_Problem description:_ The records beneath should be printed exactly, and the pictures are to be left out.

_Records shown:_
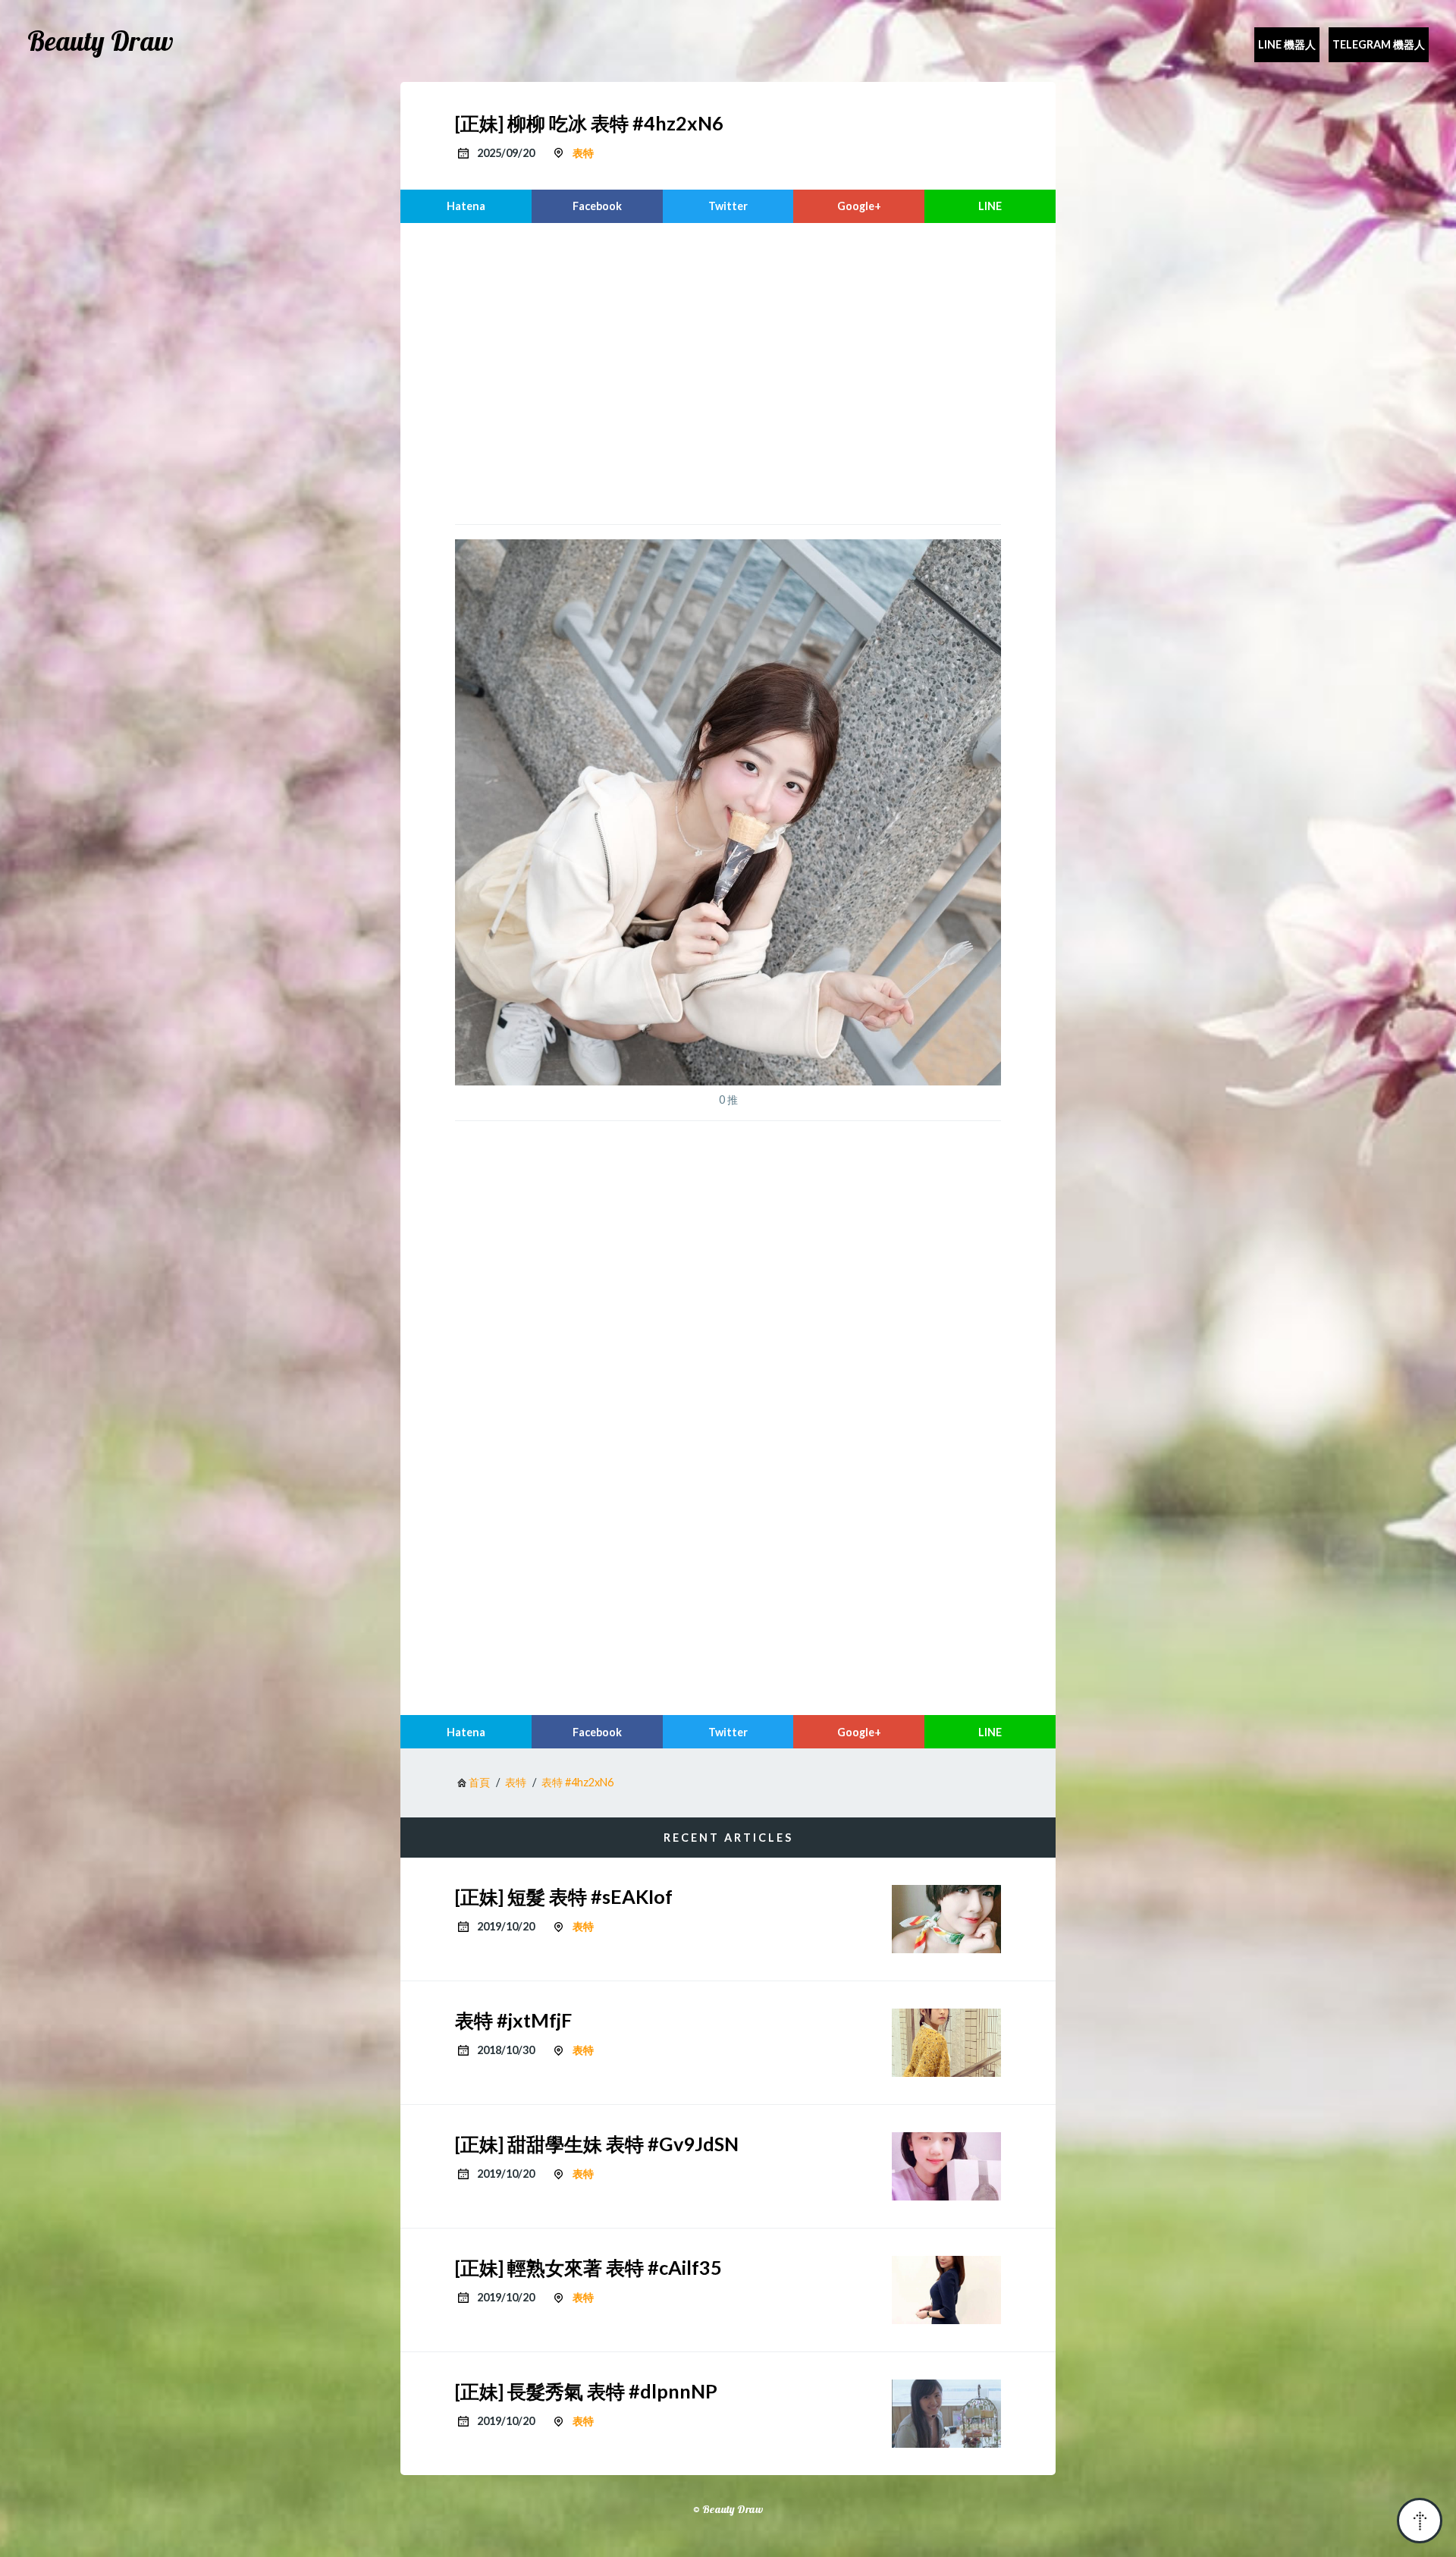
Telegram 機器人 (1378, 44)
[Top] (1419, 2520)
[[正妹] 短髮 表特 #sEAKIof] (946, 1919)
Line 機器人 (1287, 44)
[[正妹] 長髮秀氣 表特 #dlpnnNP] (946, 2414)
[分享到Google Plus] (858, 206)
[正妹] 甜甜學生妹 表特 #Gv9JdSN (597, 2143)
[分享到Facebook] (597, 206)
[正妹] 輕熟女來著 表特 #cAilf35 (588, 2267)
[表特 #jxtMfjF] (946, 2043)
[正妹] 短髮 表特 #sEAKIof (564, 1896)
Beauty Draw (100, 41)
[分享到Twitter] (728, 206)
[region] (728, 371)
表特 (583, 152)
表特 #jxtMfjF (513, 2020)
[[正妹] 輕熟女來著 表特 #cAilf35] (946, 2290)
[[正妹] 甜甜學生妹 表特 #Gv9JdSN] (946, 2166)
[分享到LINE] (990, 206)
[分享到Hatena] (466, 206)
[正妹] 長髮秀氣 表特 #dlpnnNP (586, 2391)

_Answer for the task:_
Telegram 機器人 (1378, 44)
[Top] (1419, 2520)
[[正妹] 短髮 表特 #sEAKIof] (946, 1919)
Line 機器人 (1287, 44)
[[正妹] 長髮秀氣 表特 #dlpnnNP] (946, 2414)
[分享到Google Plus] (858, 206)
[正妹] 甜甜學生妹 表特 #Gv9JdSN (597, 2143)
[分享到Facebook] (597, 206)
[正妹] 輕熟女來著 表特 #cAilf35 (588, 2267)
[表特 #jxtMfjF] (946, 2043)
[正妹] 短髮 表特 #sEAKIof (564, 1896)
Beauty Draw (100, 41)
[分享到Twitter] (728, 206)
[region] (728, 371)
表特 (583, 152)
表特 #jxtMfjF (513, 2020)
[[正妹] 輕熟女來著 表特 #cAilf35] (946, 2290)
[[正妹] 甜甜學生妹 表特 #Gv9JdSN] (946, 2166)
[分享到LINE] (990, 206)
[分享到Hatena] (466, 206)
[正妹] 長髮秀氣 表特 #dlpnnNP (586, 2391)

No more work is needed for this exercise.